As is to be expected, there’s been a lot of talk about the violence of video games lately. News reports foolishly trying to pin some of the blame for recent tragedies on violent games. Politicians and lawyers condemning these games for having such an effect on us (even though, they have been proven time and time again to not have said effect). Most of the talk I’ve seen has been from other games writers who are weighing in on how they feel game violence affects them. These have been the most insightful posts in my eyes, self-reflective pieces that give interesting looks into the reasons why we tolerate insane levels of violence and gore in our games. As such, I felt like weighing in myself.
My exposure to violent games, particularly M-rated ones, started fairly early. I was allowed to start playing them at around 12 or 13 years of age. Note that I did say allowed. My parents did monitor what I was playing, at least up to that point, and made the decision to allow me to start playing M-rated games. They knew that I was mature enough to handle the adult content and didn’t give it a second thought. I don’t remember back that far very well, but if I had to guess, I would say that the me of that time didn’t even care about the fact that those games had violence. He didn’t want to play those games because he could blow off people’s heads or hear curse words scattered throughout the dialogue; he just wanted to play every game he could get his hands on.
Many of these posts from other games writers bring up some stories they have about moments in their lives where maybe video games did have an influence on them in some negative way. I would like to recount such a tale for you myself, but I don’t really have any. I was a very well-behaved child: I never got detention at school, was a straight-A student always, treated my parents with complete respect, and never did anything more violent than throwing a controller in a fit of annoyance (with myself, usually). I completely understand that games and reality are different and, to the best of my knowledge, am perfectly sane.

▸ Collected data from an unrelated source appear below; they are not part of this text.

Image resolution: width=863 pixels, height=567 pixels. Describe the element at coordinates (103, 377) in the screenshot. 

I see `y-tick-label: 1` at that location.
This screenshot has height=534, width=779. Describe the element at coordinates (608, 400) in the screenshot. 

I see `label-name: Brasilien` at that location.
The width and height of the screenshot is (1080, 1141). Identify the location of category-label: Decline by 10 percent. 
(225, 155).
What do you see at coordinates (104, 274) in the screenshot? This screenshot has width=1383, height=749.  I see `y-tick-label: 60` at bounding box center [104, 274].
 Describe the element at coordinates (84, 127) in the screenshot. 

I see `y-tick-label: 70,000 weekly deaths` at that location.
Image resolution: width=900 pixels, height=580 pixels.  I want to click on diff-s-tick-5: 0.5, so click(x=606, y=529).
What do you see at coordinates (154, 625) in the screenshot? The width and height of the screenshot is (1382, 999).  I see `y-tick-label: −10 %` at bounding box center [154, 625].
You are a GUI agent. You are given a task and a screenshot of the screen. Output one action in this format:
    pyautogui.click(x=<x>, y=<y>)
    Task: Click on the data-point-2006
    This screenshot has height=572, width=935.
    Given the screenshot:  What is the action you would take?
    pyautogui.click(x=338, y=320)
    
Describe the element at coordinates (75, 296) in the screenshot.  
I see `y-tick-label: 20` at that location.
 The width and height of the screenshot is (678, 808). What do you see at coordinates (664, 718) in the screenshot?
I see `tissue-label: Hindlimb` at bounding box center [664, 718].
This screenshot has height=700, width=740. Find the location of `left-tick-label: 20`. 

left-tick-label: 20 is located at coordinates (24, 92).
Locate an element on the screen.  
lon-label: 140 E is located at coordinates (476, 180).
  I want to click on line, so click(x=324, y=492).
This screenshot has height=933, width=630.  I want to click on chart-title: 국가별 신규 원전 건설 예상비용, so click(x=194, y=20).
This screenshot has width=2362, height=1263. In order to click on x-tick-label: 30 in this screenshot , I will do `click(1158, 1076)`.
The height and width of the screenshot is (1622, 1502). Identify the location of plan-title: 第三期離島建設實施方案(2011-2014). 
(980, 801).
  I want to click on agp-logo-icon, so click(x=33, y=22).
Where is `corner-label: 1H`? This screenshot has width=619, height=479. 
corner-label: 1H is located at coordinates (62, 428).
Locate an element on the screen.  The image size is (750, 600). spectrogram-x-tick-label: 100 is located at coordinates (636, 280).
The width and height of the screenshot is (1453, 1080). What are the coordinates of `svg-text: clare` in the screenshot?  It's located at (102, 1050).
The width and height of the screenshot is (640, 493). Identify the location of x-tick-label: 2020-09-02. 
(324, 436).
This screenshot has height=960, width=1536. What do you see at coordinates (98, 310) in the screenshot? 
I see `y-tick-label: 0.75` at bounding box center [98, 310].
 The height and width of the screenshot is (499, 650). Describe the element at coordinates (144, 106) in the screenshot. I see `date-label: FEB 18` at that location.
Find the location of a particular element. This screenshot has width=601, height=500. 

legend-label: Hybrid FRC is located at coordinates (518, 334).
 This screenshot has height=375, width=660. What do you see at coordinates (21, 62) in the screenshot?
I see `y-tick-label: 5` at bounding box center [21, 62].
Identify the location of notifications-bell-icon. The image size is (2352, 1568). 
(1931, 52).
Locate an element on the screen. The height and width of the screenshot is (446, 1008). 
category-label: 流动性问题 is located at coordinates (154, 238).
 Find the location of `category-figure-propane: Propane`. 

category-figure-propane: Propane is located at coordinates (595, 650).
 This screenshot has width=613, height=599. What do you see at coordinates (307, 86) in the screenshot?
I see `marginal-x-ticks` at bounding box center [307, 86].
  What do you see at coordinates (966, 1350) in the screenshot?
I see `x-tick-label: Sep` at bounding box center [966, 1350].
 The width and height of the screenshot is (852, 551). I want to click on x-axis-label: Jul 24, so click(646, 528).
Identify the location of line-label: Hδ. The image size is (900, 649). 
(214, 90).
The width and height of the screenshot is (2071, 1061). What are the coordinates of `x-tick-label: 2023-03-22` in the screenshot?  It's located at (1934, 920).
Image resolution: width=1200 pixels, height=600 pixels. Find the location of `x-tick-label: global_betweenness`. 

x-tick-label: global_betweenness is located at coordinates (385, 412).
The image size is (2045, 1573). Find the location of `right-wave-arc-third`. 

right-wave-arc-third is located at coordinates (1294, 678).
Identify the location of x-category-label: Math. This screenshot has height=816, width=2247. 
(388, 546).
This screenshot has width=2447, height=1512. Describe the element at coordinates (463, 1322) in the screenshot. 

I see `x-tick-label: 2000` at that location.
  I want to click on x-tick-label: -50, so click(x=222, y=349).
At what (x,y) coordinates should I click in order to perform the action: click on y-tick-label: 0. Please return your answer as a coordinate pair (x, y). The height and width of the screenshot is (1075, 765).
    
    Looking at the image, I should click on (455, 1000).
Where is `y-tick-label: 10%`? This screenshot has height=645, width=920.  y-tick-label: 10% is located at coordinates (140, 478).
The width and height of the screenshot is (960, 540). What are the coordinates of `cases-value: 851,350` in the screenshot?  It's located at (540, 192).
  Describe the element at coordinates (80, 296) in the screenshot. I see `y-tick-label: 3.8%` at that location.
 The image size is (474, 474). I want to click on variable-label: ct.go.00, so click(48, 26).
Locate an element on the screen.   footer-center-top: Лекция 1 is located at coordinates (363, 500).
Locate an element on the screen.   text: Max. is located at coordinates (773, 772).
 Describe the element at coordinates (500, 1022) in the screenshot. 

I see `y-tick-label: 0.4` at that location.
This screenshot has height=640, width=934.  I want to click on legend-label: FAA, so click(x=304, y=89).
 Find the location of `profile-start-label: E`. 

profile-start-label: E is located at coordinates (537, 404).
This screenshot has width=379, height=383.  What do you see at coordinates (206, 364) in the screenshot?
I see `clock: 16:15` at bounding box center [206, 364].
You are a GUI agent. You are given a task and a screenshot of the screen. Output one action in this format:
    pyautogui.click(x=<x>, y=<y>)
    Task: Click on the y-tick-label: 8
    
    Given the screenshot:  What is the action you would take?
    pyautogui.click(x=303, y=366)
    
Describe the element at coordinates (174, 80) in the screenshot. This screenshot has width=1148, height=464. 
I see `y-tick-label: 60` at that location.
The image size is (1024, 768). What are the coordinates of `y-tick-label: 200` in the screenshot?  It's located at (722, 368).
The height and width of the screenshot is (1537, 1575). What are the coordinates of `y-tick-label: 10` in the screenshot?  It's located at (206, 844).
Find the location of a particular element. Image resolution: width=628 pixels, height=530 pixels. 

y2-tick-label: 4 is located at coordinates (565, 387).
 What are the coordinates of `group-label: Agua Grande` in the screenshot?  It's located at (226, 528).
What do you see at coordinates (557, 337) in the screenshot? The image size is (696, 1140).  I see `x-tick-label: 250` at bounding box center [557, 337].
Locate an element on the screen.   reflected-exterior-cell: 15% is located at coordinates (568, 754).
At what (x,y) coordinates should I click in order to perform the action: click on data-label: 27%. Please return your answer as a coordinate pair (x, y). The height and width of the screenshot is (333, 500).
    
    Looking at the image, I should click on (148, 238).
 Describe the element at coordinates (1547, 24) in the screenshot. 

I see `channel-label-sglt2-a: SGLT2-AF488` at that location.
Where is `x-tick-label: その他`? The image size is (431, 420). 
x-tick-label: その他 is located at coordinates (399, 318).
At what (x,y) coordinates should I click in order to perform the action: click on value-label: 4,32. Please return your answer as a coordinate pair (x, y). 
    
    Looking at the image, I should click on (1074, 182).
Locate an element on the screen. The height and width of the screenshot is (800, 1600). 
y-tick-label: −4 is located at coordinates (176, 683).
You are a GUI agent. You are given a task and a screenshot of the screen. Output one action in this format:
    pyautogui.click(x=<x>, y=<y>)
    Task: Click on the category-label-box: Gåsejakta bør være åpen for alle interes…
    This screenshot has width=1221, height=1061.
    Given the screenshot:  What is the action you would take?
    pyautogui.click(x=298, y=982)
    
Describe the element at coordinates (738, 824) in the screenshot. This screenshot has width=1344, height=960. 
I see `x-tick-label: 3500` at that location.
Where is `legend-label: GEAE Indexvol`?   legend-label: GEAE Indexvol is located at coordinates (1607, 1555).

I think I know why I don’t have any of these stories to tell. To me, games have always been just that – a game. It’s very hard for me to keep a constant analytical eye when playing a game, as my mind has a tendency to slip into a more relaxed state and start going through the motions (something that makes writing about games tricky at times). I didn’t (and still don’t) pick out games because they were over-the-top violent or unbelievably crass; I pick games that look fun to play or seem interesting in some way. I can’t really think of any time in my life where I blew some NPC’s head off with a shotgun and said “Awesome!” or “That was sick!” Every dead enemy to me just meant I was one step closer to my goal, pleasure centers in my brain firing as I accomplished the tasks given to me by the game. Violence has never thrilled me in a game; it has either not registered at all or disgusted me when it was violent enough.
Maybe that’s the problem I have with violent video games. Until recently, with games like Spec Ops: The Line (and Brendan Keogh’s amazing Killing is Harmless covering it), I never really stopped to think about how much violence exists in this form of media I spend so much time with. At this point in my gaming career, I must have murdered hundreds of thousands of virtual men. On most days, this fact doesn’t even register to me. I was only shooting the 1s and 0s created by the game to get that sensation of pleasure I so desire. It’s been that way from the beginning.
Maybe games didn’t desensitize me to violence. Maybe I was already desensitized before they got there, my logical brain already rationalizing away the horrible acts I committed in games on a daily basis. Maybe.